The next night we could arrive later as we didn’t have to set up. Unfortunately they had lost the keys for the dressing room backstage so it meant our dancers had to rush their make up but that really was the only hitch. Nadine felt confident with the lights so I left her to it. I wanted to take photographs. We had our ‘official photographer’ in Southport but I also wanted some of my own. As a dancer, I take good shots as I can anticipate what is going to happen. It was also the first opportunity I got to see the show all the way through. A lot of it through a camera lens admittedly but at least I saw it. And it really was good. Such variety. Such good musicians. And the dancers – each with his or her own unique essence which they bring to the stage. Yasmina, cool and fluid yet with an intimate smile that pulls you in. The humour and wit in her ‘Ahwa’ tableau and the glamour of her Samia Gamal & Farid el Atrash duet with Kazafy. Randa, so powerful, so sensual, a woman in her prime. I could not take my eyes off her. She, for me, epitomises everything I love about this solo form of Egyptian dance. I could watch her for hours. (And have whilst spending 3 weeks going through 4 camera angles to make the DVD!)

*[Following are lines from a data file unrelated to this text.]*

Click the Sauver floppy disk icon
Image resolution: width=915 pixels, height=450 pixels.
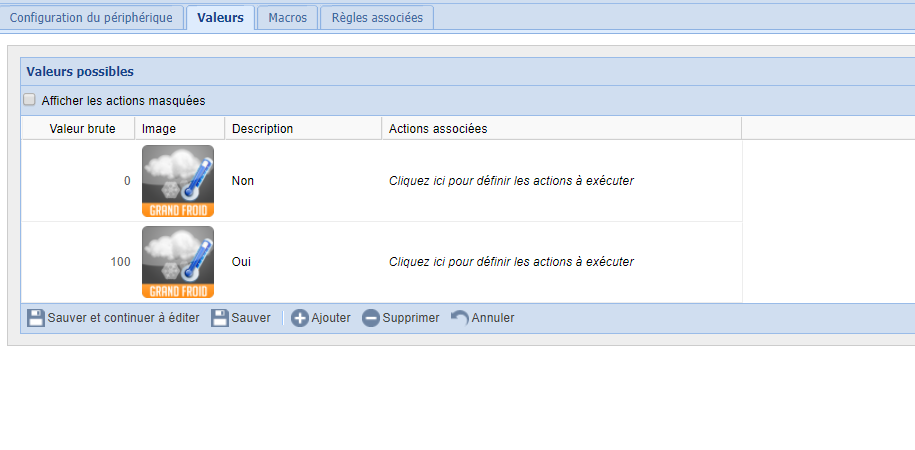(x=219, y=318)
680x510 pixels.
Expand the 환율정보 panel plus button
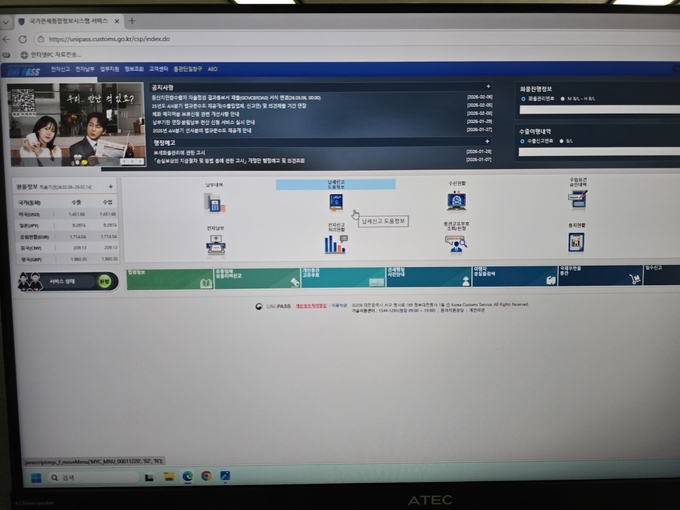tap(110, 187)
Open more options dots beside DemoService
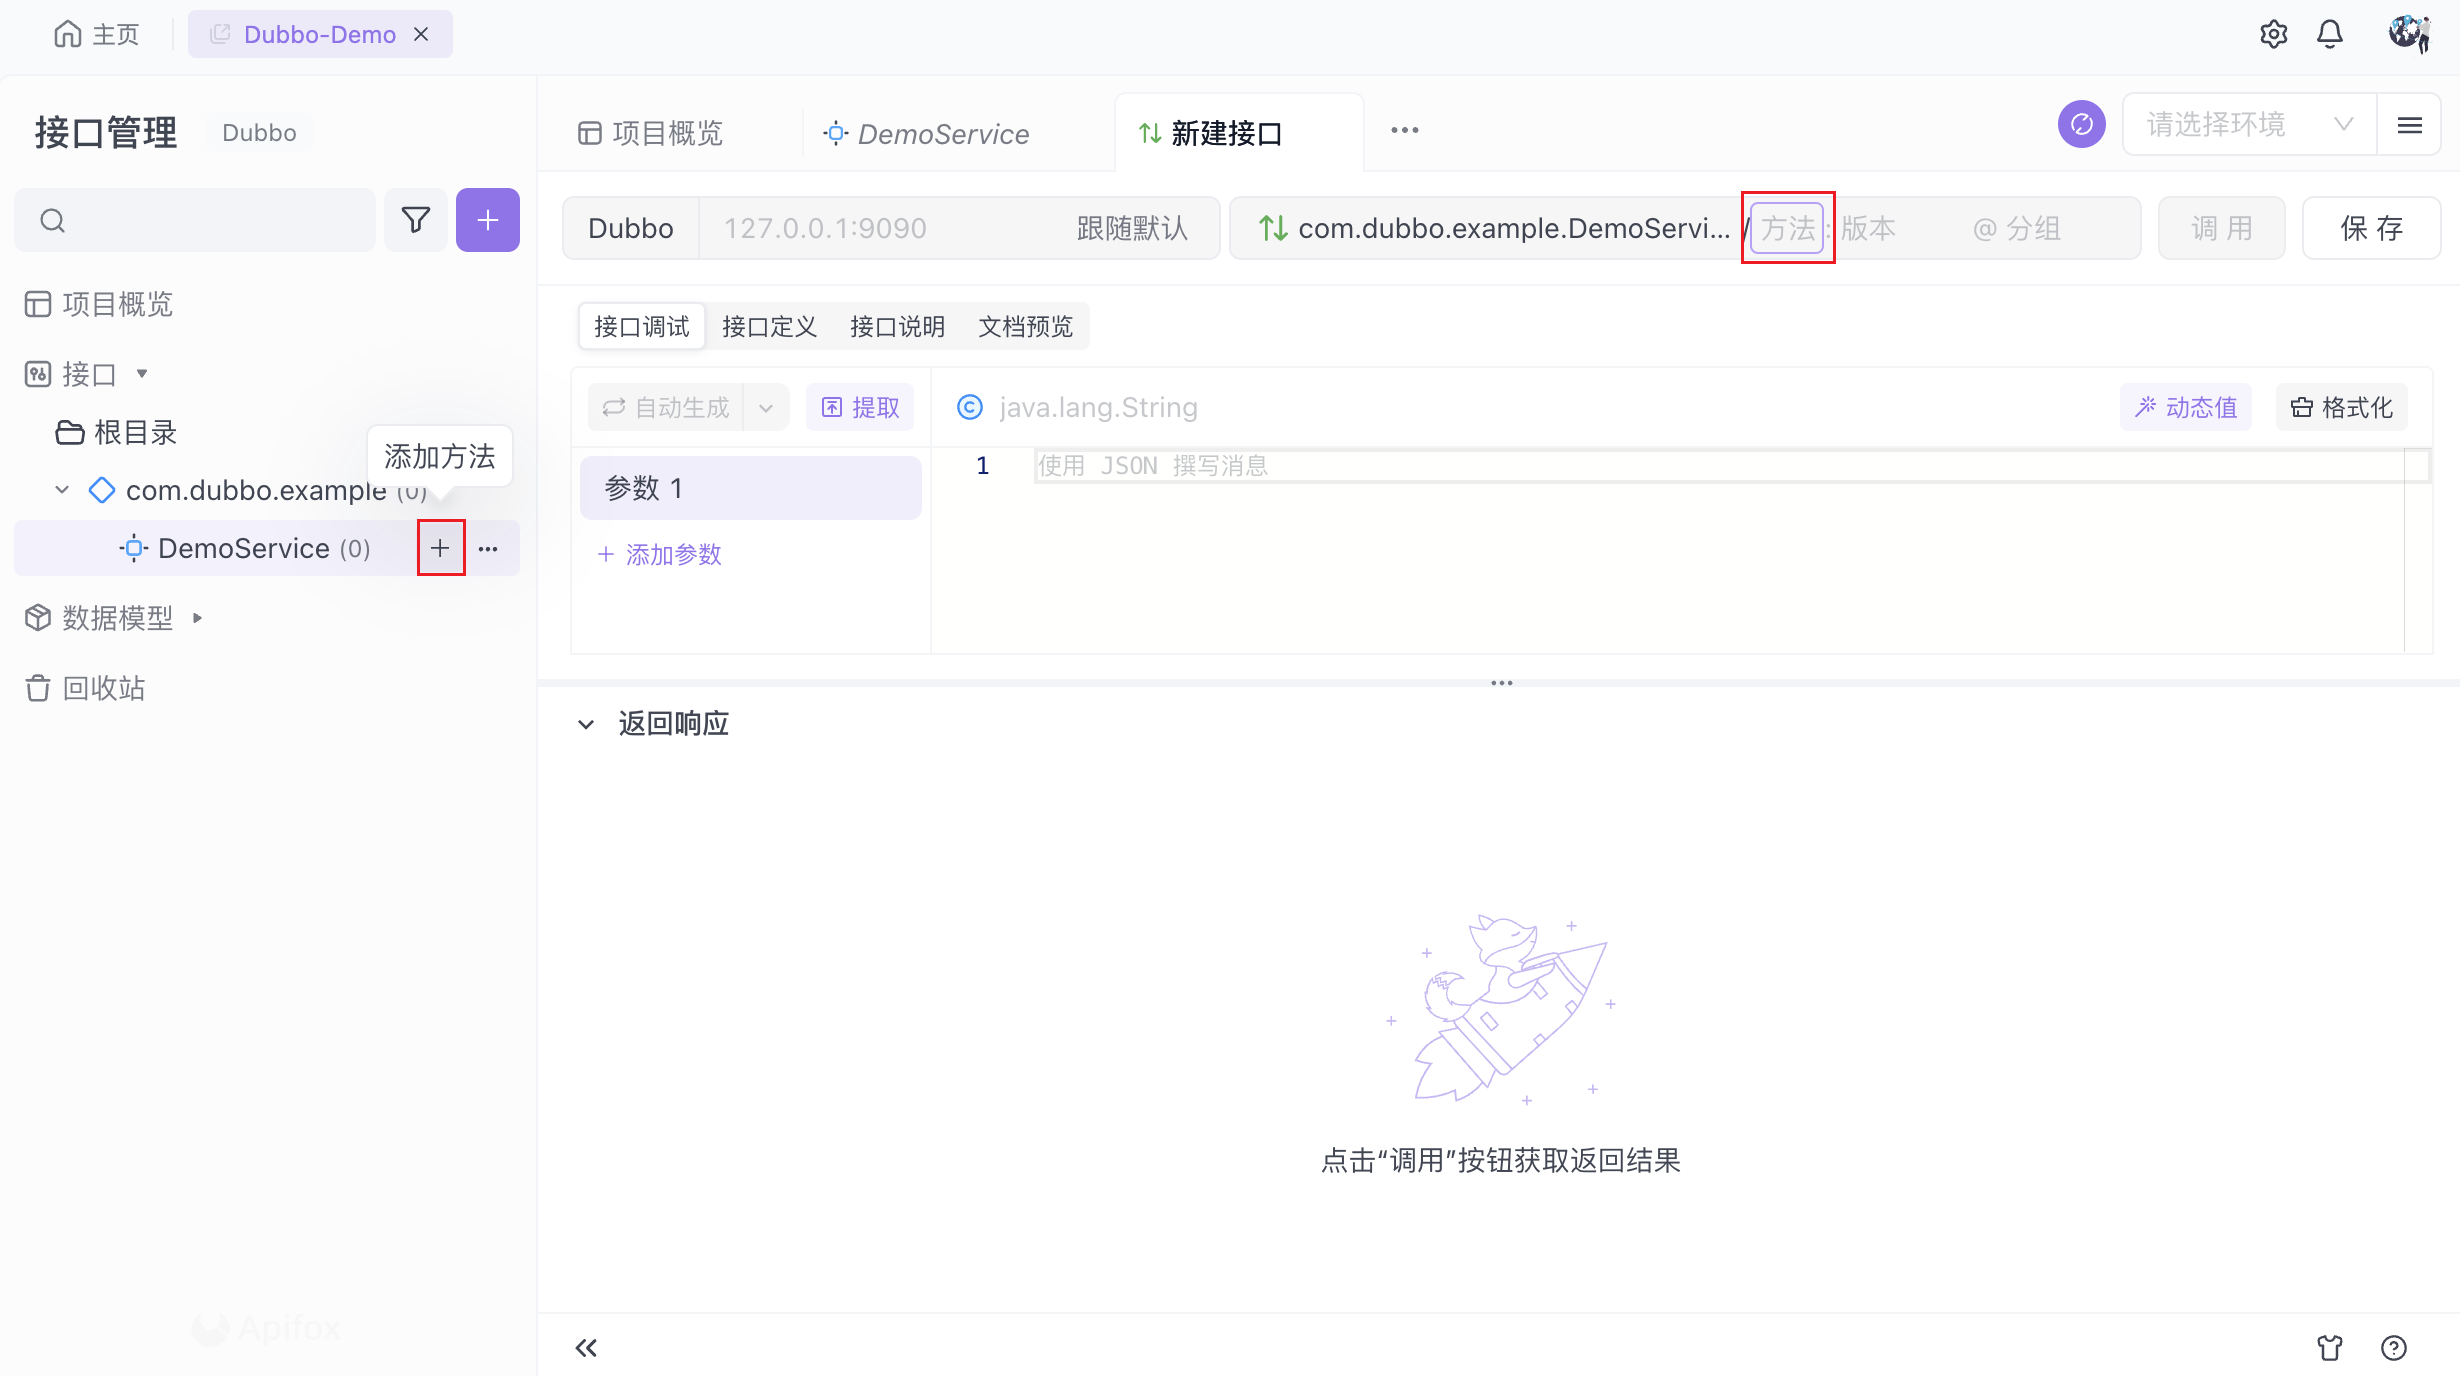2460x1376 pixels. point(488,548)
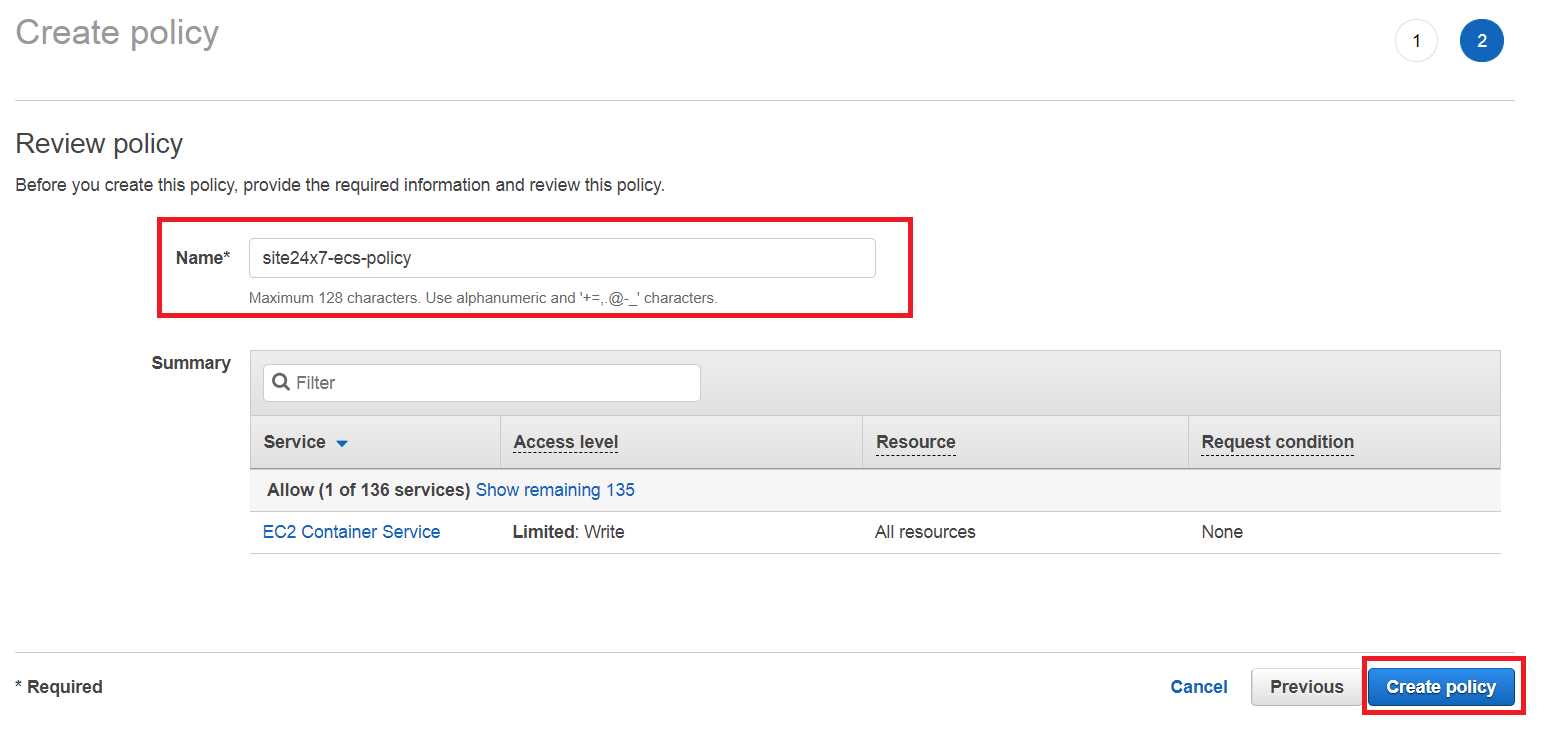Click the Request condition column header
This screenshot has width=1552, height=732.
1277,441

After the show we all piled back on the bus and headed to Poplar Docks in London where my dad is based. He was helping out by putting some of us up whilst others were in a local B&B. We ate with my dad, then I took those staying at the B&B there. Back on the boat I sat up chatting till 4am, others later. A sort of end of tour release. I just had to get the guys on the bus to the airport the following morning then I could relax. Despite a significant lack of sleep, everyone was up and ready to go on time. It was a wrench. We had eaten, slept & worked together solidly for a week. I had no idea what was going on in the world having been completely immersed in the tour and its issues. I felt torn as I said good-bye to each in turn. They had all worked so hard – with no words of complaint at the slightly chaotic way in which I do things. Even Richard (who tours with big name bands in his day job), though slightly bemused, felt it had all come together. He had read an article that Yasmina wrote about the 2005 tour saying:
“Kay is someone who throws all the balls up in the air from the start and trusts that they’ll come down in the right place,” was the description by one colleague of her working method. “The amazing thing is they almost always do.”
He felt he now understood what this meant.
Clare and I waved the bus off. As I saw it disappear in the distance, a weight lifted from my shoulders. It is a huge responsibility and as they drove off to the airport, it was like my old, pre tour life, was starting to seep back in. We headed for Kings Cross & caught the train back to Newcastle, sleeping most of the way.
It really does take at least 18 months to recover from the whole thing, plan and organise another – or not. Now I focus on taking groups to Cairo and showing them the nightlife and amazing bands and dancers in situ.
Organising big events takes up a huge amount of time and energy …. You have to want to do it for the love of it …. And just hope you make some money in the process.